Referring to fig. 3, in an embodiment, the utility power detecting module 100 includes a first comparator U1, a first resistor R1, and a first capacitor C1 for detecting the live voltage and the neutral voltage.

Specifically, L represents a live wire, N represents a neutral wire, a positive input end of the first comparator U1 is used for accessing a live wire voltage, a negative input end of the first comparator U1 is used for accessing a neutral wire voltage, an output end of the first comparator U1 is connected with the control module 200, one end of the first resistor R1 is connected with an output end of the first comparator U1, the other end of the first resistor R1 is connected with a negative input end of the first comparator U1, and the first capacitor C1 is connected in parallel with the first resistor R1.

In this embodiment, the comparison function of the first comparator U1 is used to generate a standard square wave, the comparator outputs a high level in the positive half cycle of the ac power, and outputs a low level in the negative half cycle of the ac power, and the output square wave is output to the control module 200, the control module 200 can determine whether the power supply is normal according to the shape of the square wave, the first resistor R1 is used to feed back the output signal of the first comparator U1 to the negative input terminal of the first comparator U1, and the first capacitor C1 plays a role in filtering.

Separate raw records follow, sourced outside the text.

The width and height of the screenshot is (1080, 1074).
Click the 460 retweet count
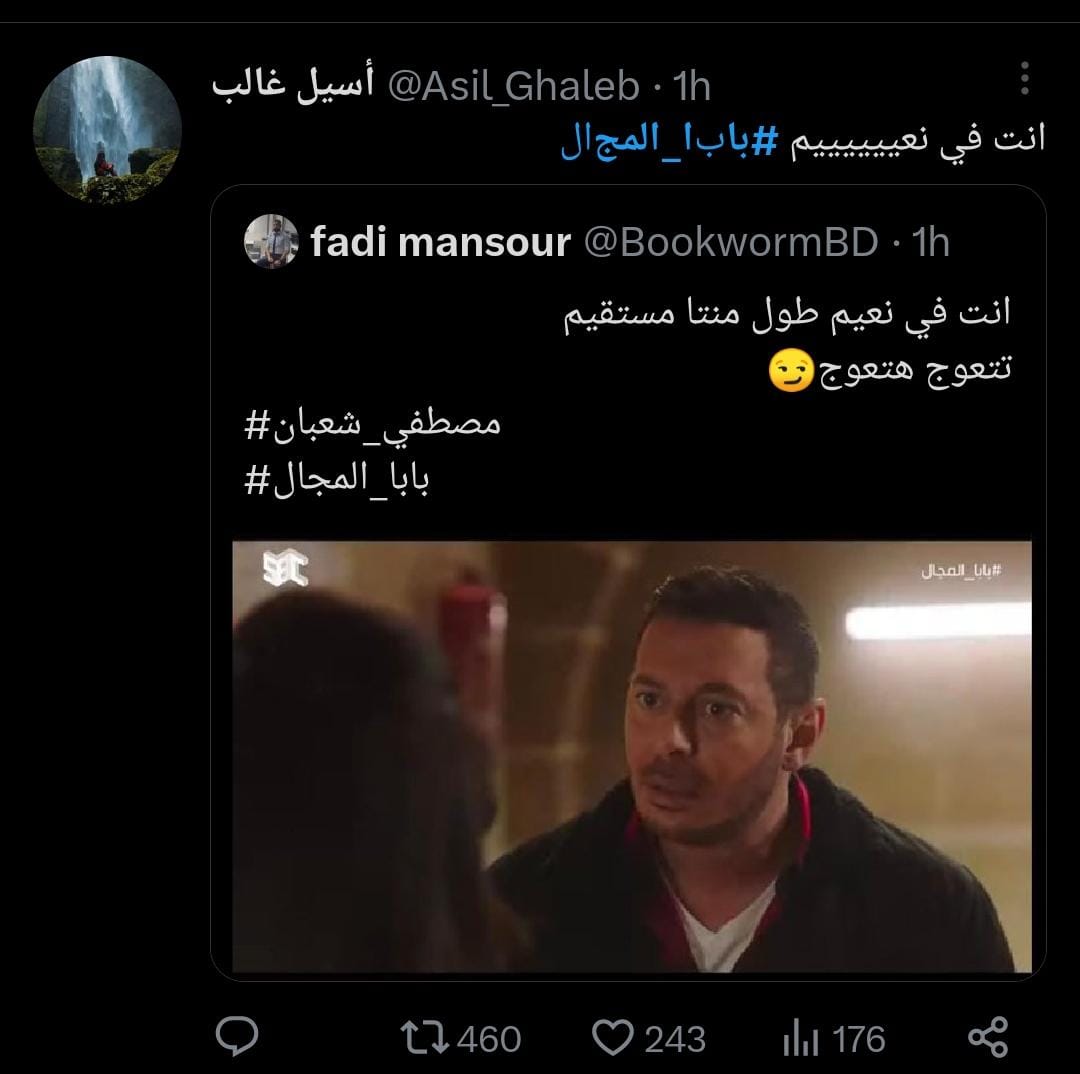489,1039
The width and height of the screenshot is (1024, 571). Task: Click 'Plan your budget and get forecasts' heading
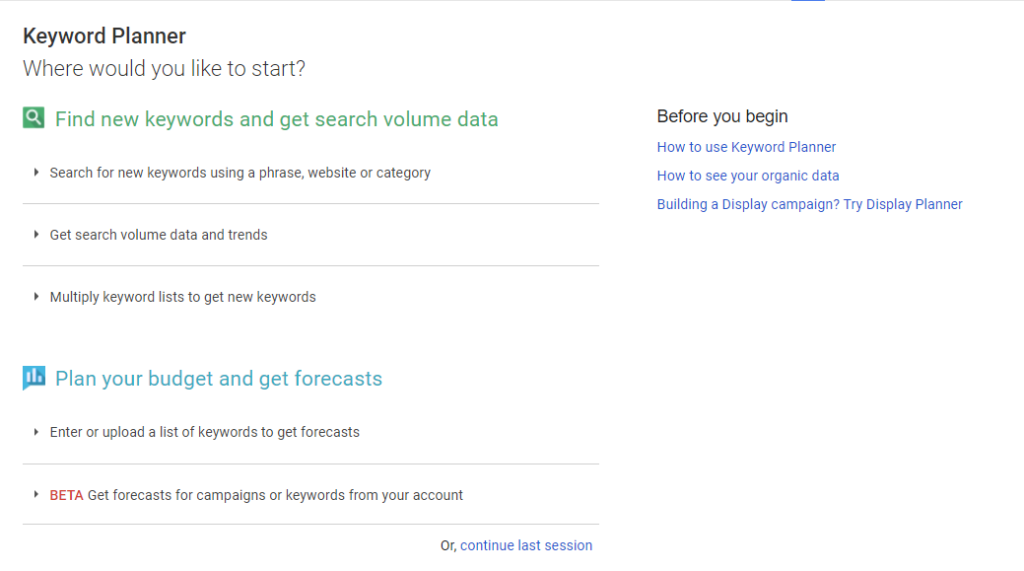(x=218, y=378)
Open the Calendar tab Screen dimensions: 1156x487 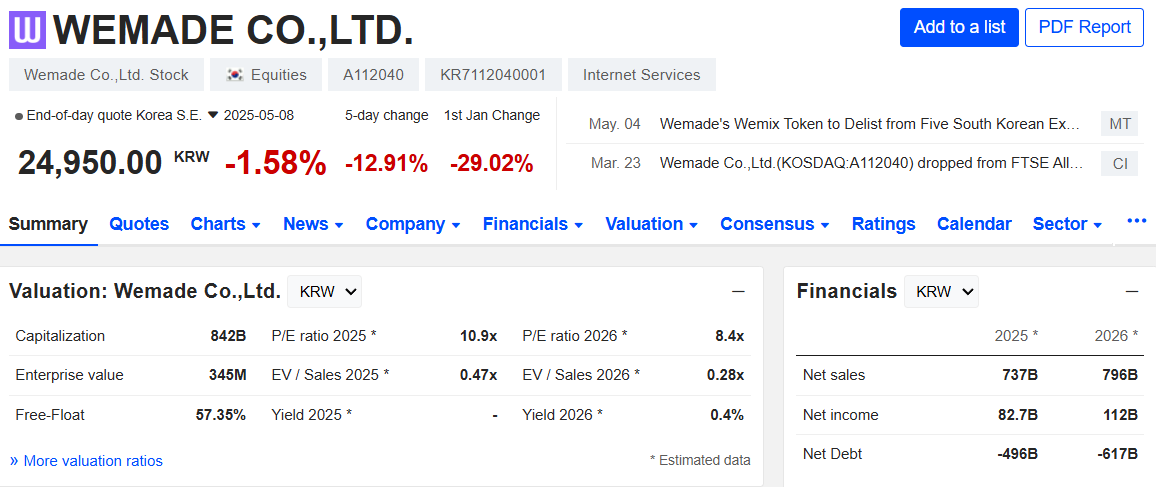tap(974, 224)
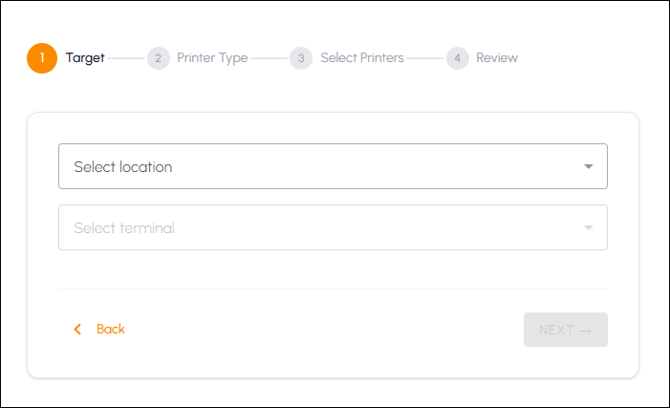The image size is (670, 408).
Task: Open the Select location dropdown arrow
Action: (588, 166)
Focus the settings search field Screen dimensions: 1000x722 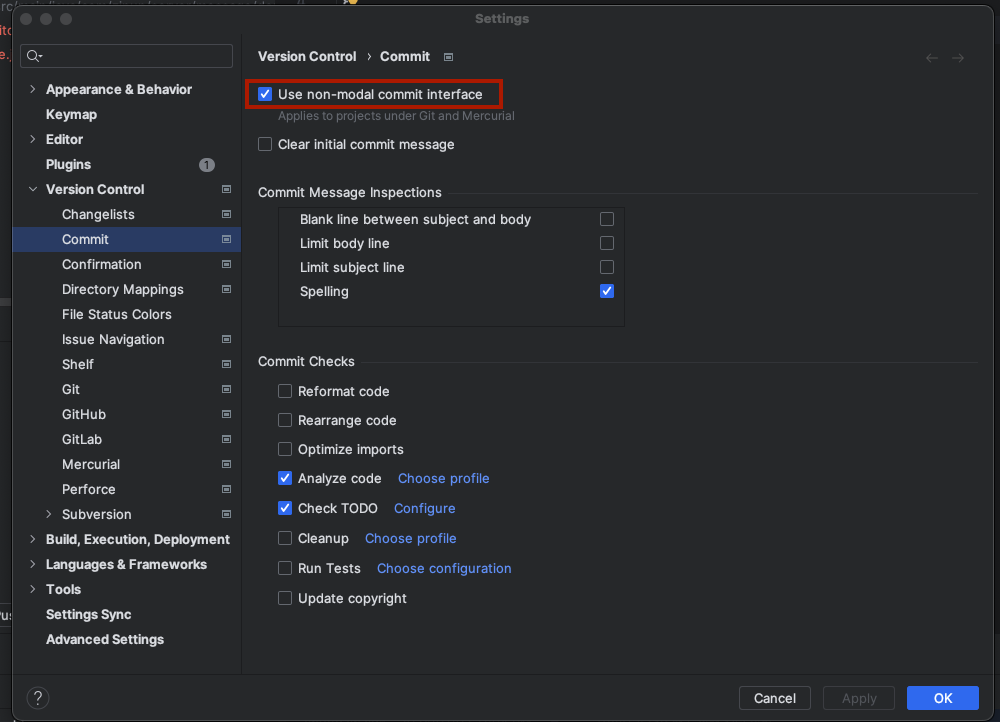[135, 56]
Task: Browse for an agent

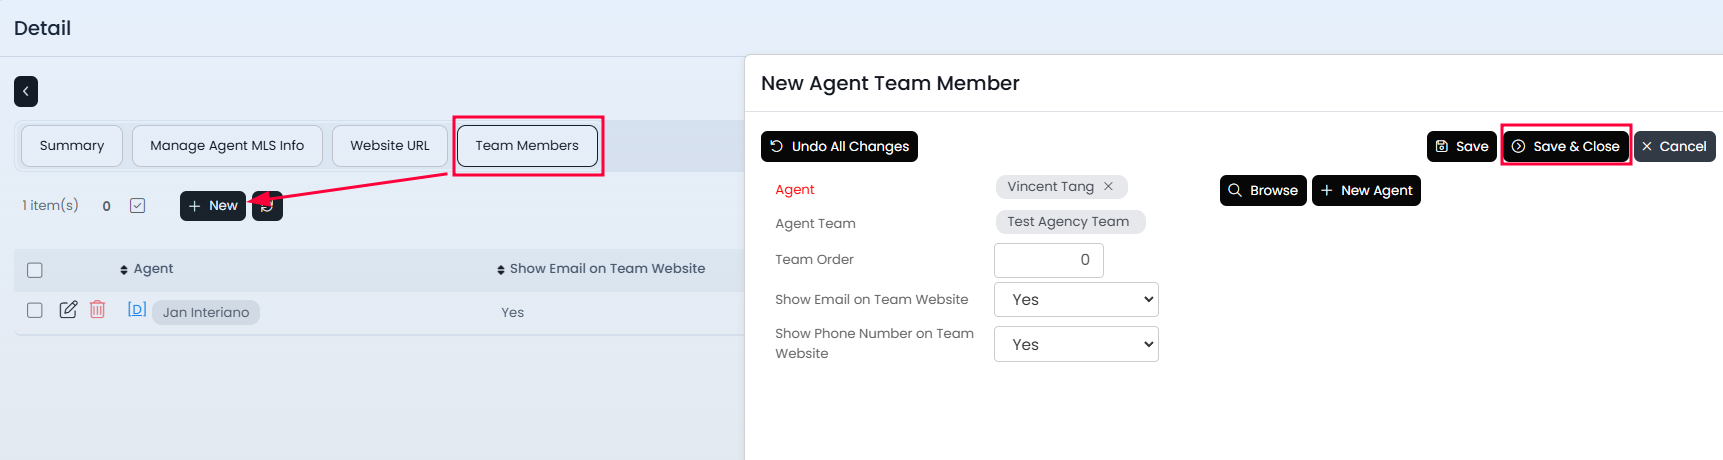Action: [1263, 191]
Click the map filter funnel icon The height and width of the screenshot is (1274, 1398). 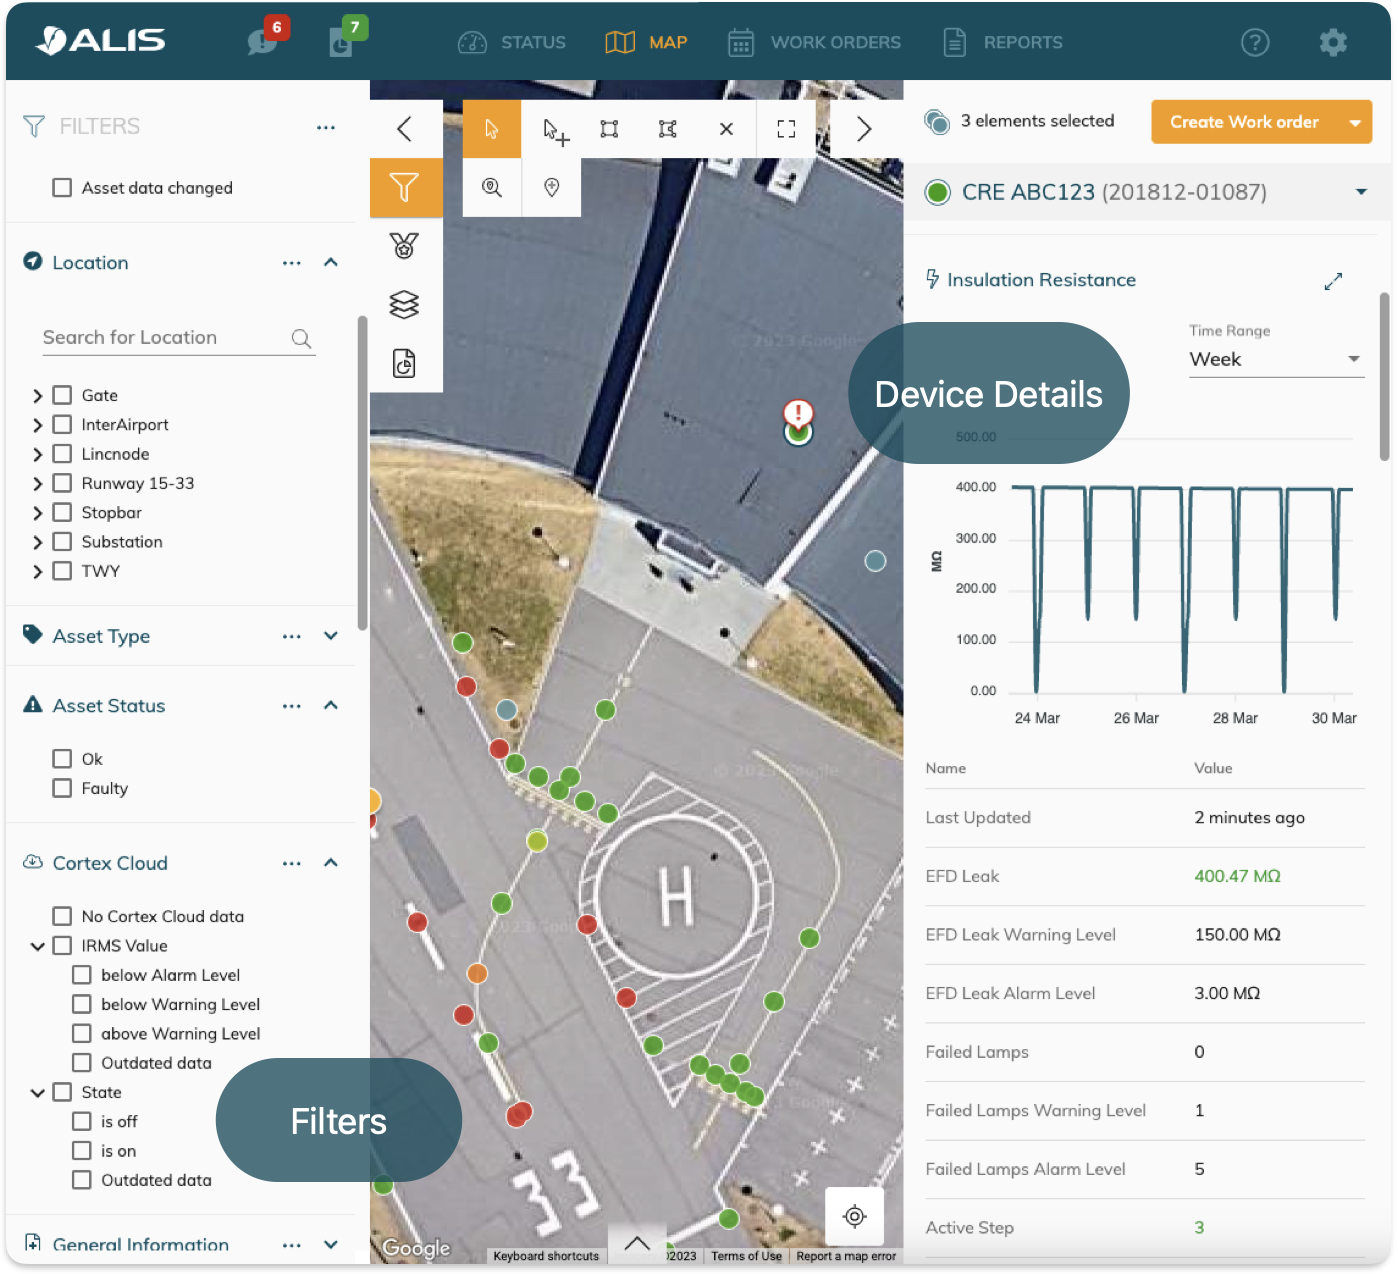405,188
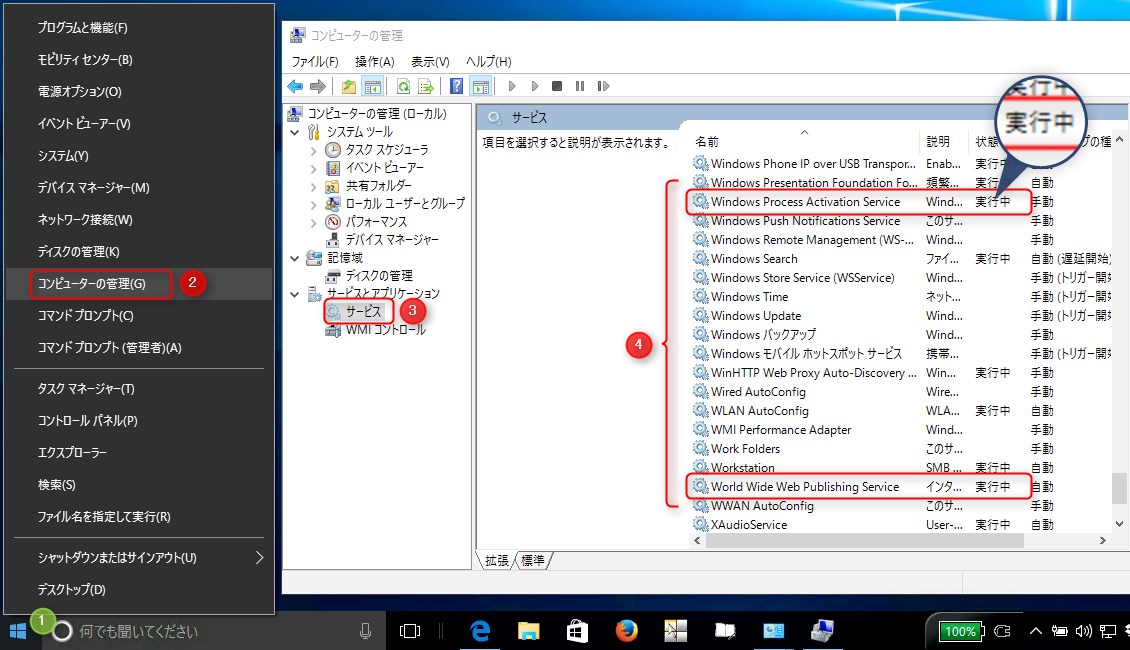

Referring to fig. 1 again, the control circuit of the high-frequency online UPS power supply according to this embodiment further includes a battery voltage detection module 400 for detecting the voltage of the positive electrode of the battery and the voltage of the negative electrode of the battery.

Referring to fig. 4, in an embodiment, the battery voltage detecting module 400 includes a second comparator U2, a second resistor R2, and a second capacitor C2.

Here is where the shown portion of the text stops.